** BEGIN WORKING DATA **

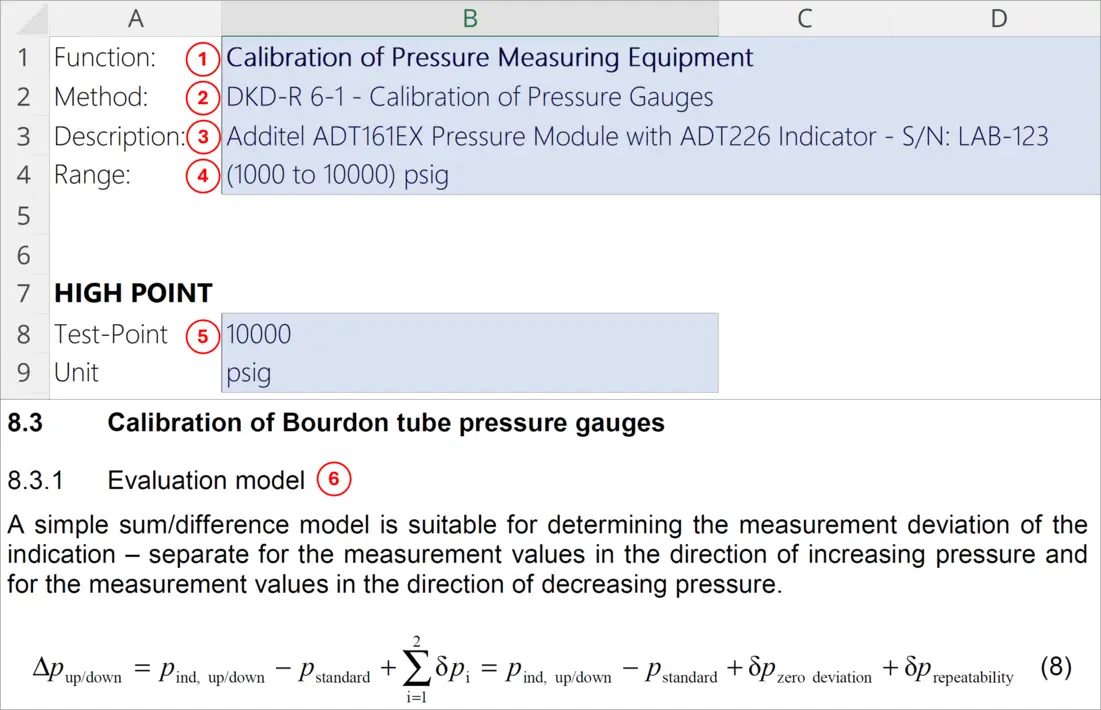Click callout circle 2 beside Method label
Image resolution: width=1101 pixels, height=710 pixels.
click(202, 97)
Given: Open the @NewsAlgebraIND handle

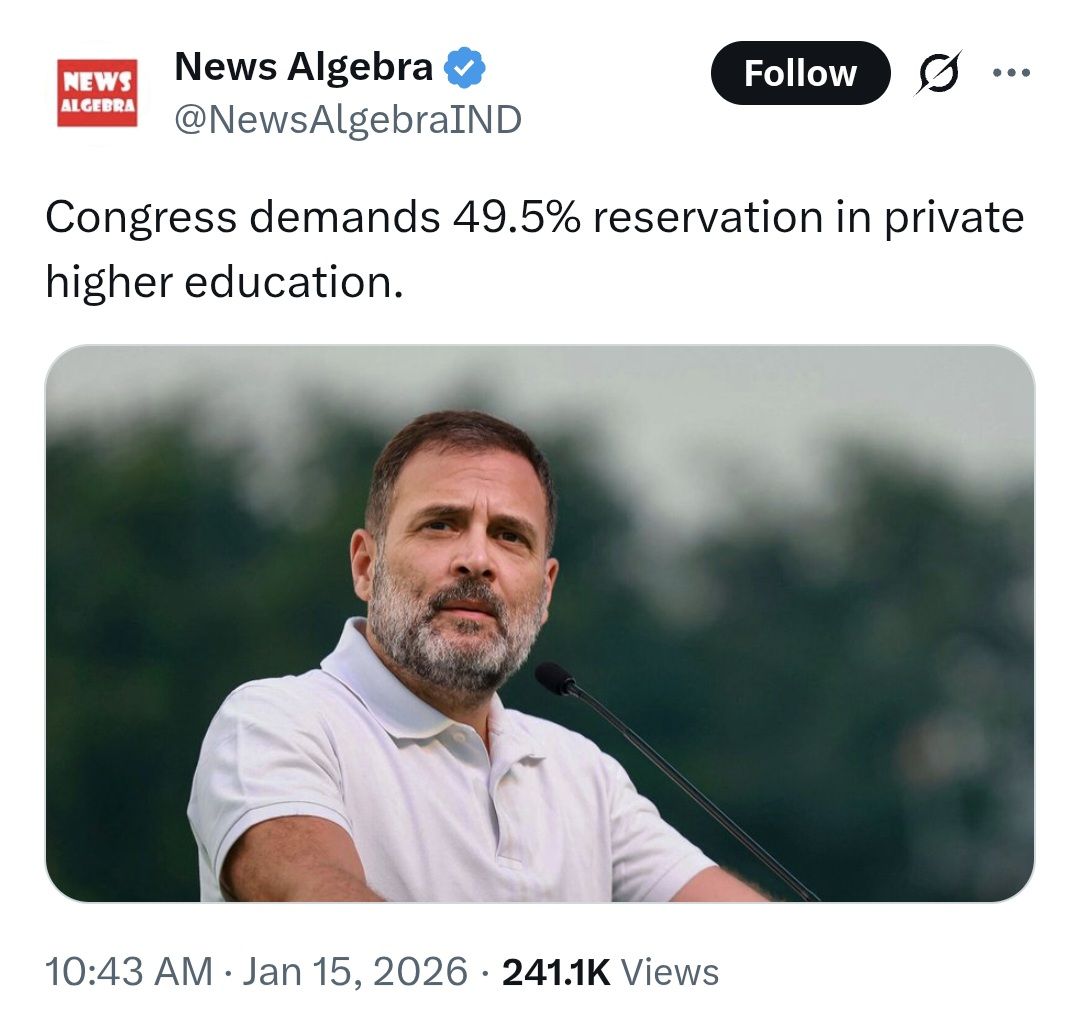Looking at the screenshot, I should 347,120.
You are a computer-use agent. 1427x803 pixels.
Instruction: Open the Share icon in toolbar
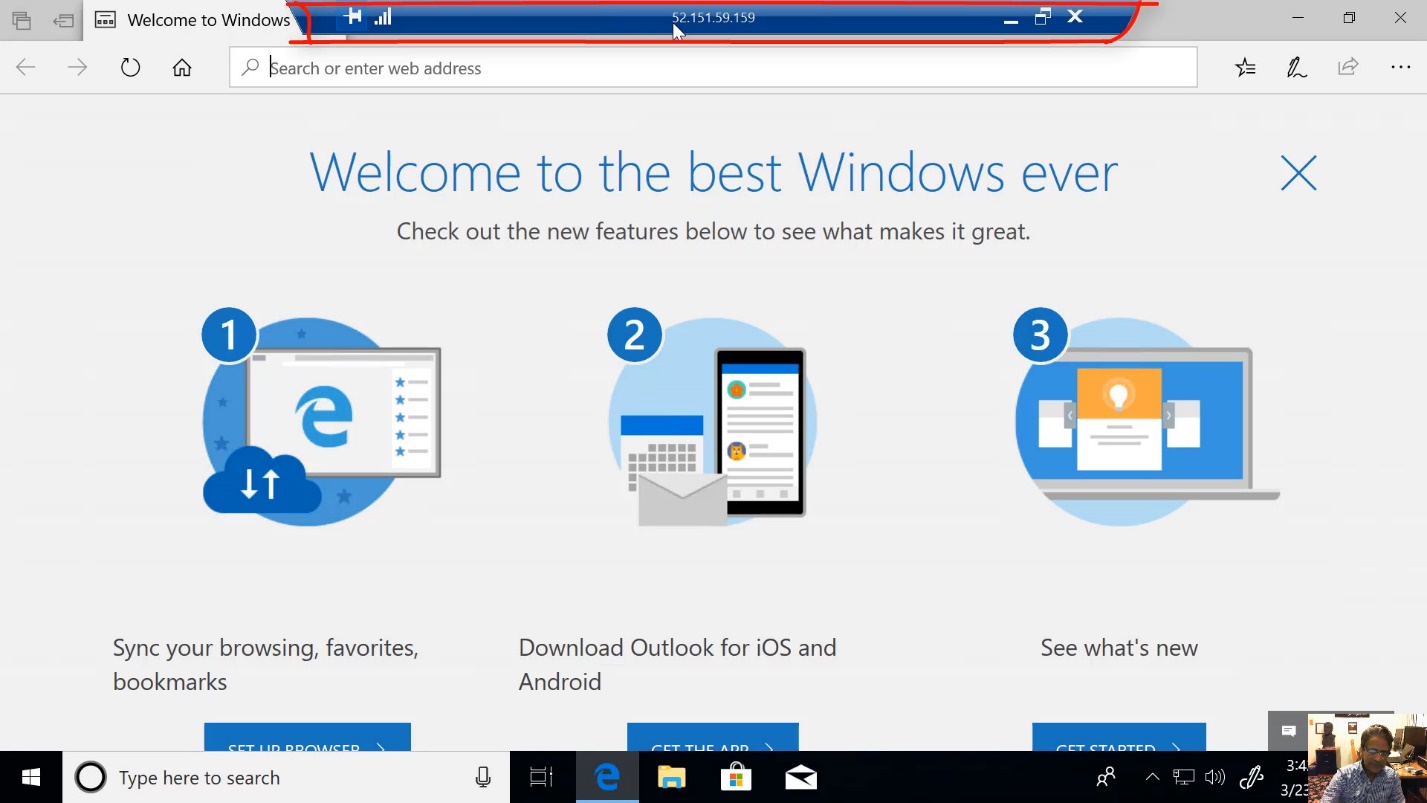point(1348,68)
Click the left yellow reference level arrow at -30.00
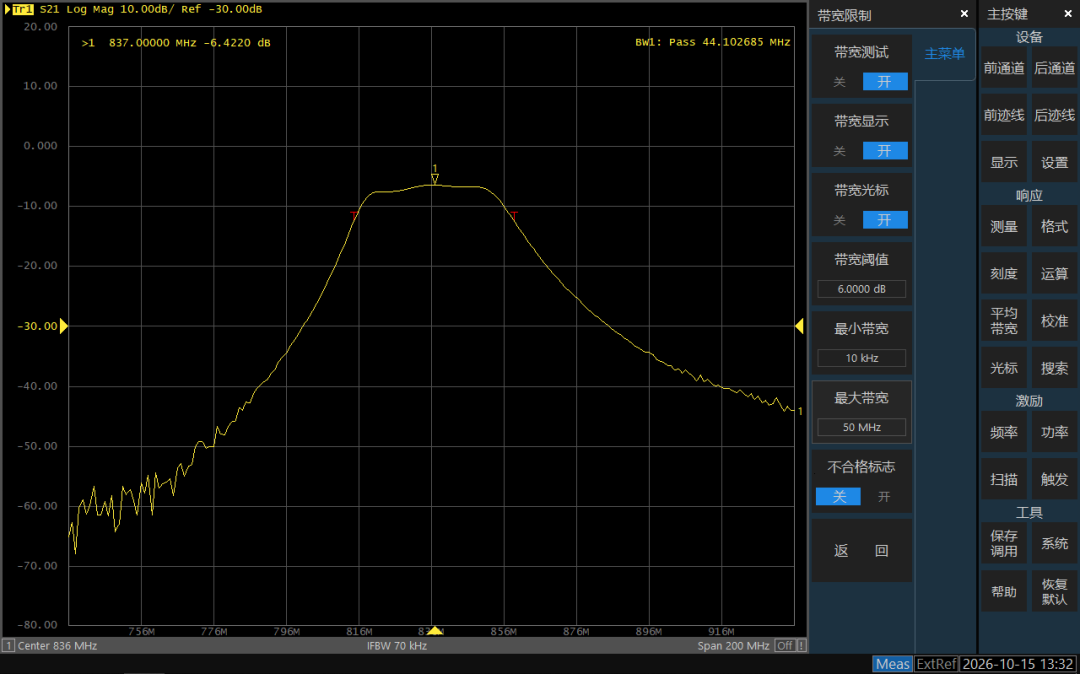 (63, 326)
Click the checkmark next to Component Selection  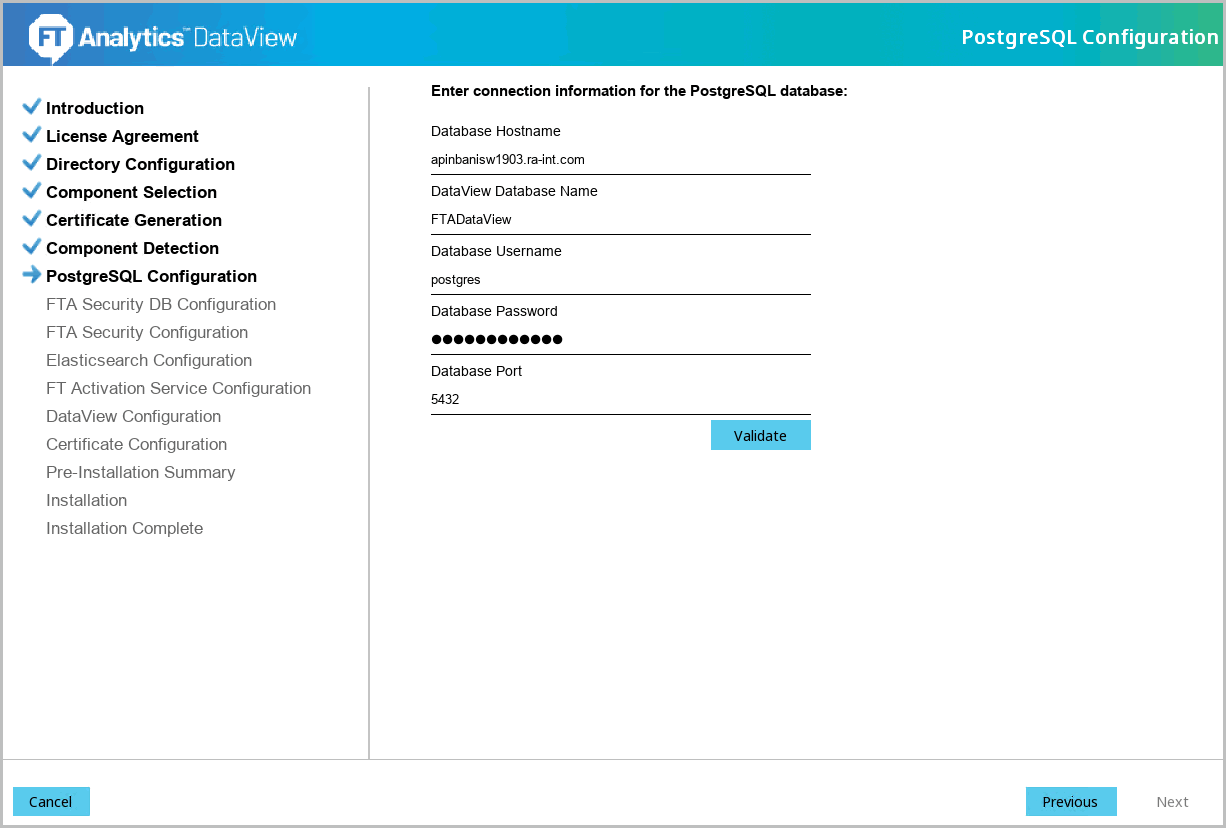click(x=31, y=191)
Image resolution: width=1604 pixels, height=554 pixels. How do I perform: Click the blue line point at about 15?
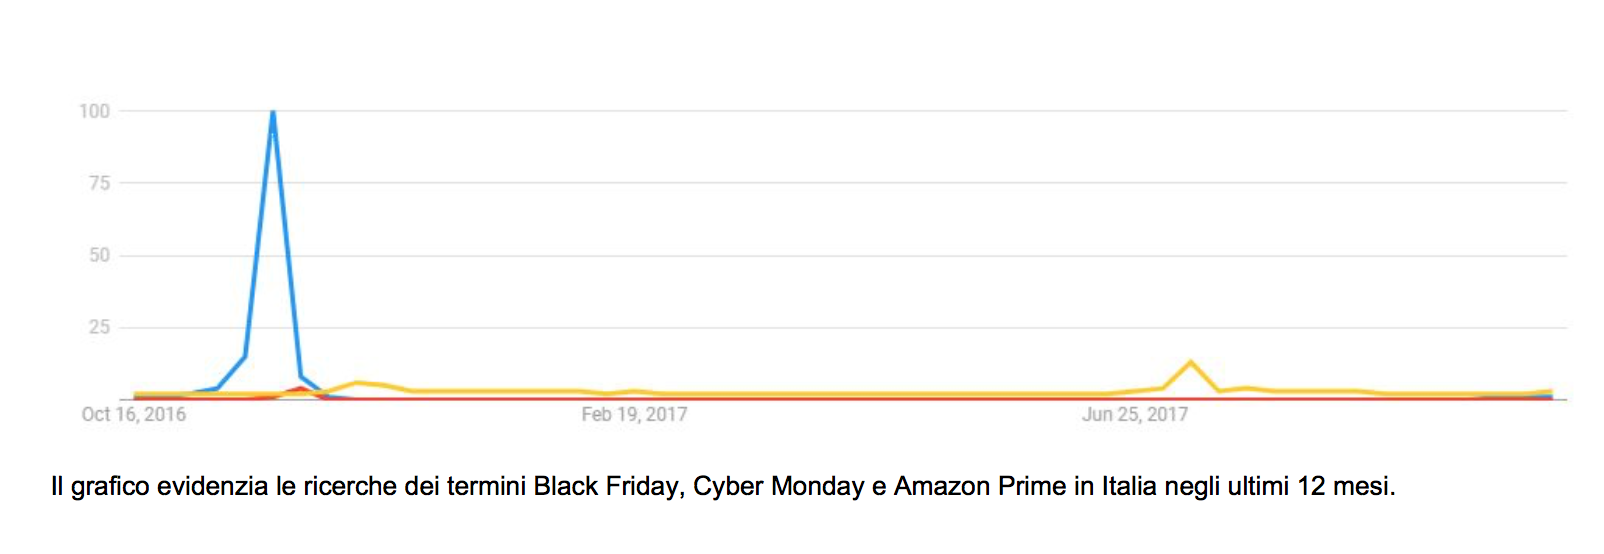(x=245, y=356)
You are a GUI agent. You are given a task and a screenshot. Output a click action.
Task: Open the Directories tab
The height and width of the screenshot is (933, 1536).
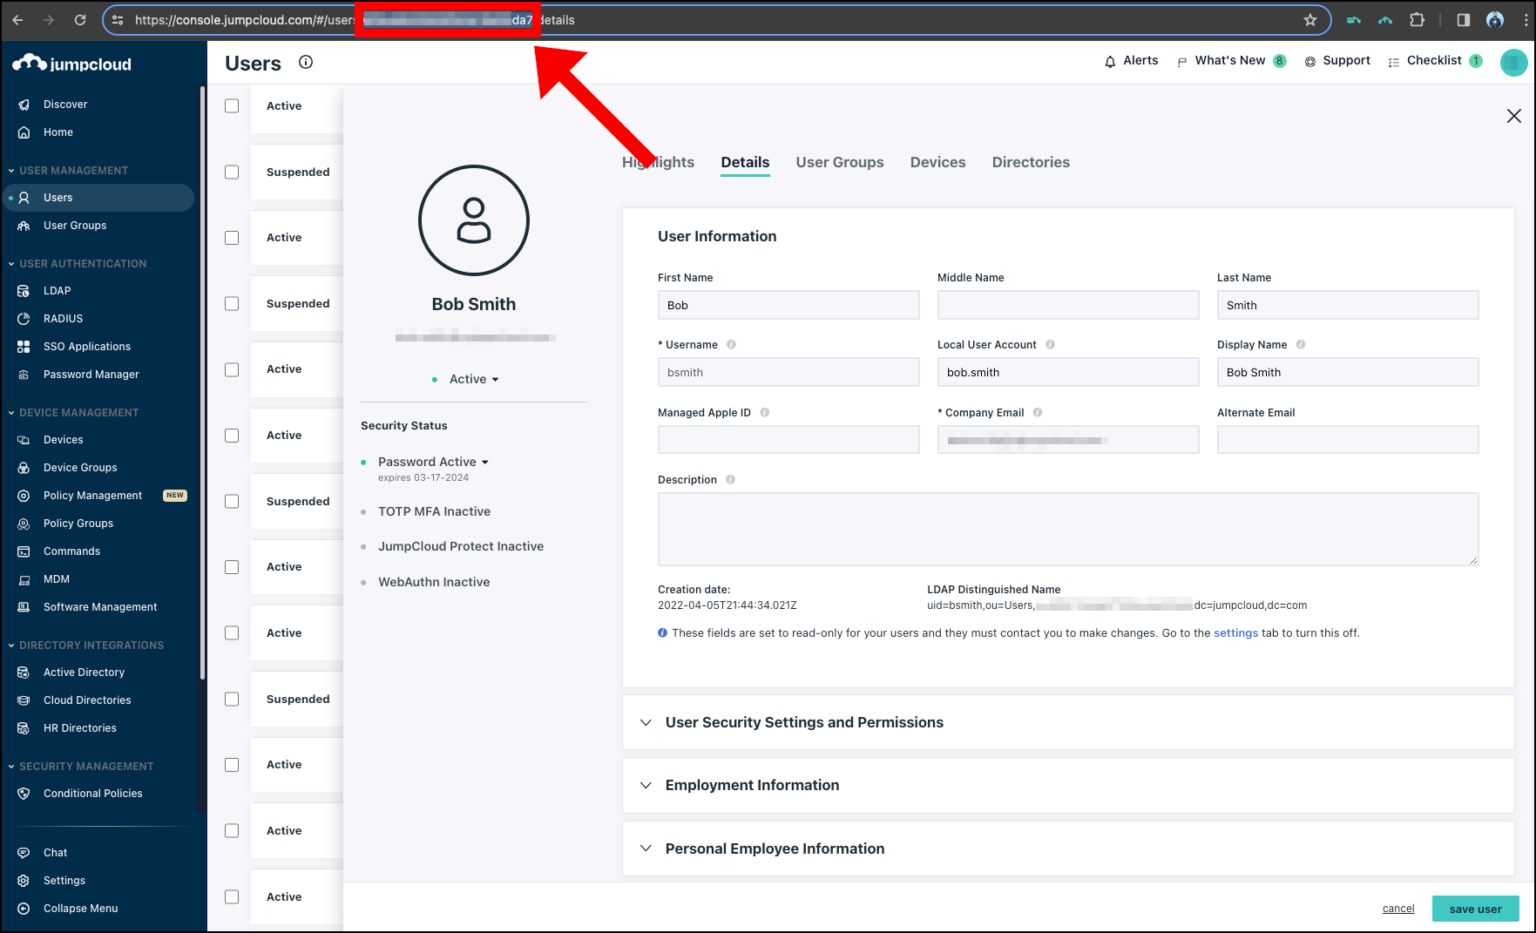[1030, 162]
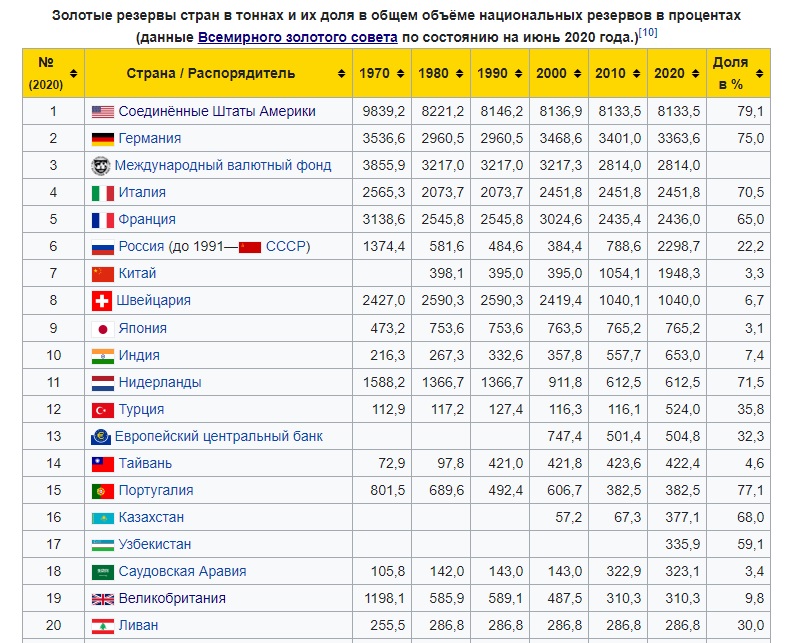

** END WORKING DATA **

▸ BRIEF
Begin at the line that contains "Image resolution: width=1604" and stop after the line that contains "(x=245, y=356)". Write out those lines of the material again with "blue" changed to "red", everything else unchanged and the pictures left out.

▸ RESULT
Image resolution: width=1604 pixels, height=554 pixels. How do I perform: Click the red line point at about 15?
(x=245, y=356)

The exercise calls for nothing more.